Your objective. Take the line containing "Instruction: Open the ターミナル(T) menu" and every line below it through the end of the entries, and output them verbatim, pictures excluded.

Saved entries
Content starts

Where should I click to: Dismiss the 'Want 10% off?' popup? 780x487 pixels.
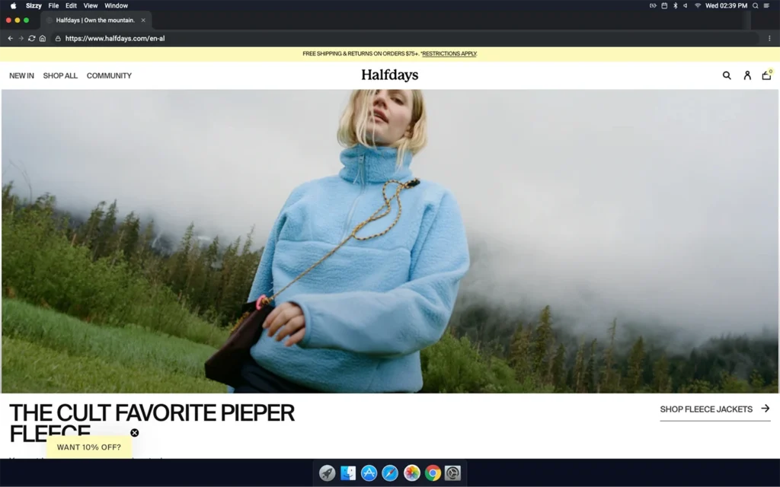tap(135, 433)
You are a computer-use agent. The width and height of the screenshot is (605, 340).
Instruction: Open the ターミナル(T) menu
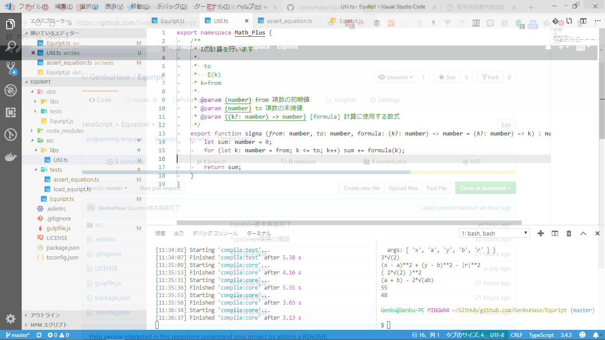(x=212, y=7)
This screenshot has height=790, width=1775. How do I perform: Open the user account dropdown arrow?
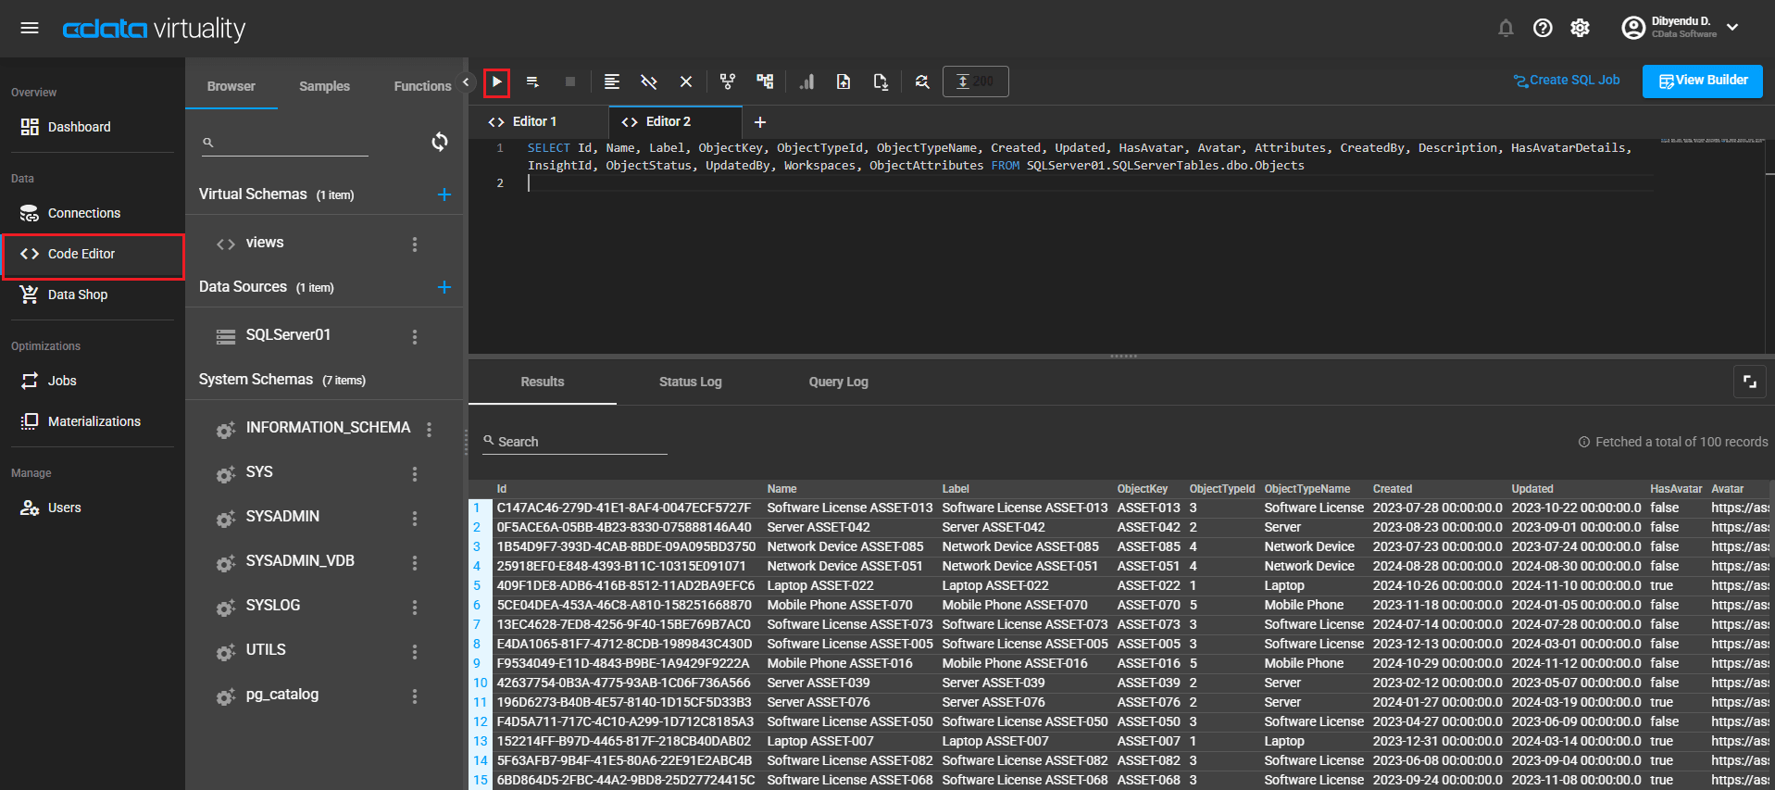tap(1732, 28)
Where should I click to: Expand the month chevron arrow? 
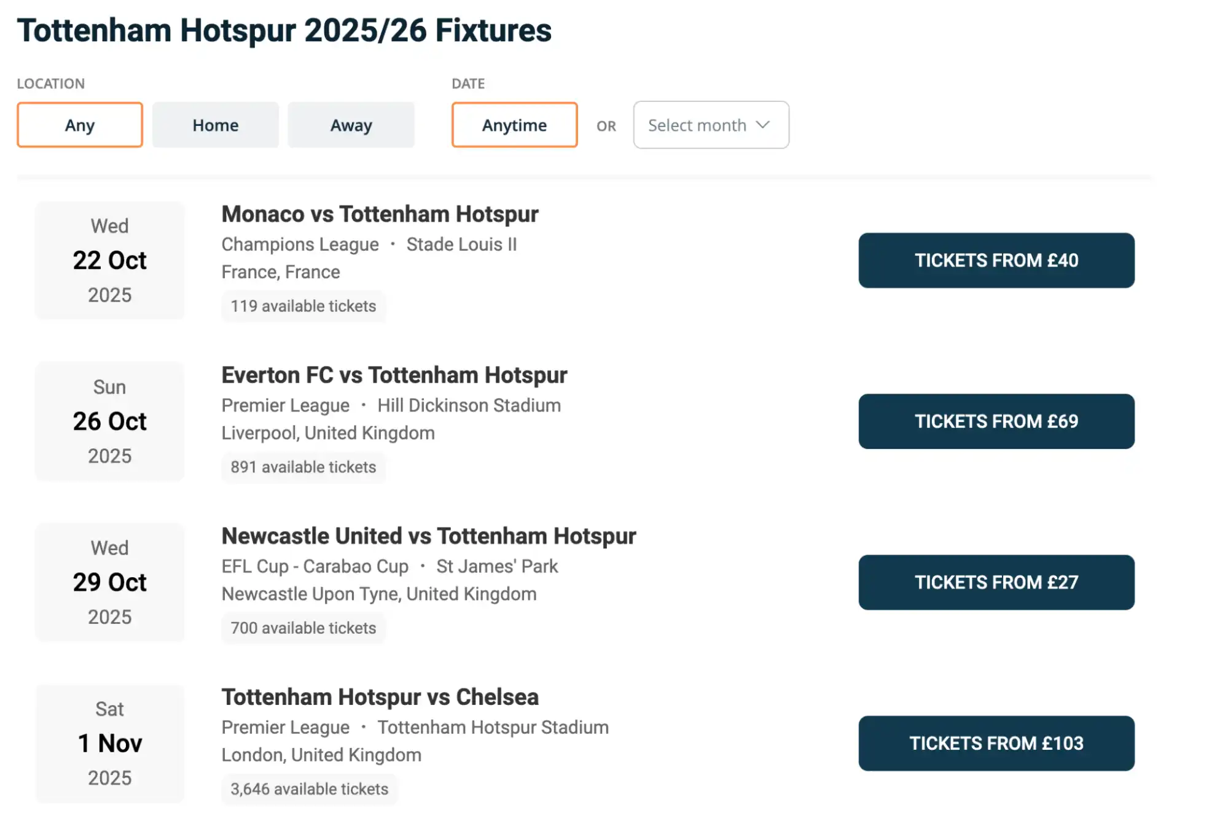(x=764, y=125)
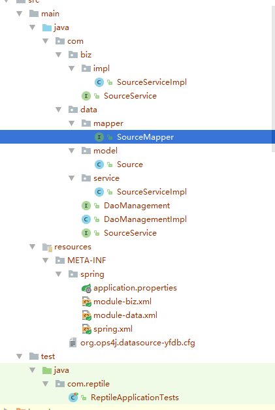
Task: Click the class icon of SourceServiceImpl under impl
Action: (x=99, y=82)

Content ends

Written solution.
Instruction: Open the ターミナル(T) menu
(x=212, y=7)
This screenshot has height=790, width=1775. How do I perform: Open the user account dropdown arrow?
tap(1732, 28)
Where should I click to: Expand the month chevron arrow? 
(x=764, y=125)
Task: Click the class icon of SourceServiceImpl under impl
Action: (x=99, y=82)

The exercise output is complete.